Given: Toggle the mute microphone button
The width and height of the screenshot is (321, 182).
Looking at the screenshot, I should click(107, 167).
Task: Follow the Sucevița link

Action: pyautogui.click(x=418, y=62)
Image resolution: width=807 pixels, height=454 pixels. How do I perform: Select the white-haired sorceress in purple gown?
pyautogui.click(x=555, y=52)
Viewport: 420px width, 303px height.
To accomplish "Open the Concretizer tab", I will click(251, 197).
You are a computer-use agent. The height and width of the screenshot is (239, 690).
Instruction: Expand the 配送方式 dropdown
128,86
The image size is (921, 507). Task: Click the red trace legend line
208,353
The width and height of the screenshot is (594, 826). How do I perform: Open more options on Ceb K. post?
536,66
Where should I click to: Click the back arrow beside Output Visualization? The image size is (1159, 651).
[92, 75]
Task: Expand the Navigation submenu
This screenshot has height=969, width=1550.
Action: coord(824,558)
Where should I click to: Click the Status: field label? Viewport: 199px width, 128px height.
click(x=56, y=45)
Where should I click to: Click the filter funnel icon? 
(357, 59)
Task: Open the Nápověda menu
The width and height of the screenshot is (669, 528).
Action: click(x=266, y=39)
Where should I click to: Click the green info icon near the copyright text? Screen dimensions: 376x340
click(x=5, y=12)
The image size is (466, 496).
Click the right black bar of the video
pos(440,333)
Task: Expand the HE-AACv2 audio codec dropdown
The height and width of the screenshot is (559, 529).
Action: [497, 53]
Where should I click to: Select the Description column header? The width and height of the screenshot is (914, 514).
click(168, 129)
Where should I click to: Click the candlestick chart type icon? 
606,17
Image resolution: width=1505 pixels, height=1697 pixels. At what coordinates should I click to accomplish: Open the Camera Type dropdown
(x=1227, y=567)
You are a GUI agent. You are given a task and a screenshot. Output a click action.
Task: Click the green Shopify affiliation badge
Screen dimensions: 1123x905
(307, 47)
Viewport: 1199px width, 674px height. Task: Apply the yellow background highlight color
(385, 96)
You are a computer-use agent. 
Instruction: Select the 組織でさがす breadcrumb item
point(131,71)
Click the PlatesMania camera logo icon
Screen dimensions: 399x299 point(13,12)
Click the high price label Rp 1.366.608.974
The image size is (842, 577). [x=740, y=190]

▶ _TASK TO CARRY OUT_
Only those lines running from the one containing "Instruction: Select the" through the last line of the data above are to be copied, exactly, with both ends included.

▶ _REPLY TO THE TASK_
Instruction: Select the 組織でさがす breadcrumb item
point(131,71)
Click the PlatesMania camera logo icon
Screen dimensions: 399x299 point(13,12)
Click the high price label Rp 1.366.608.974
The image size is (842, 577). [x=740, y=190]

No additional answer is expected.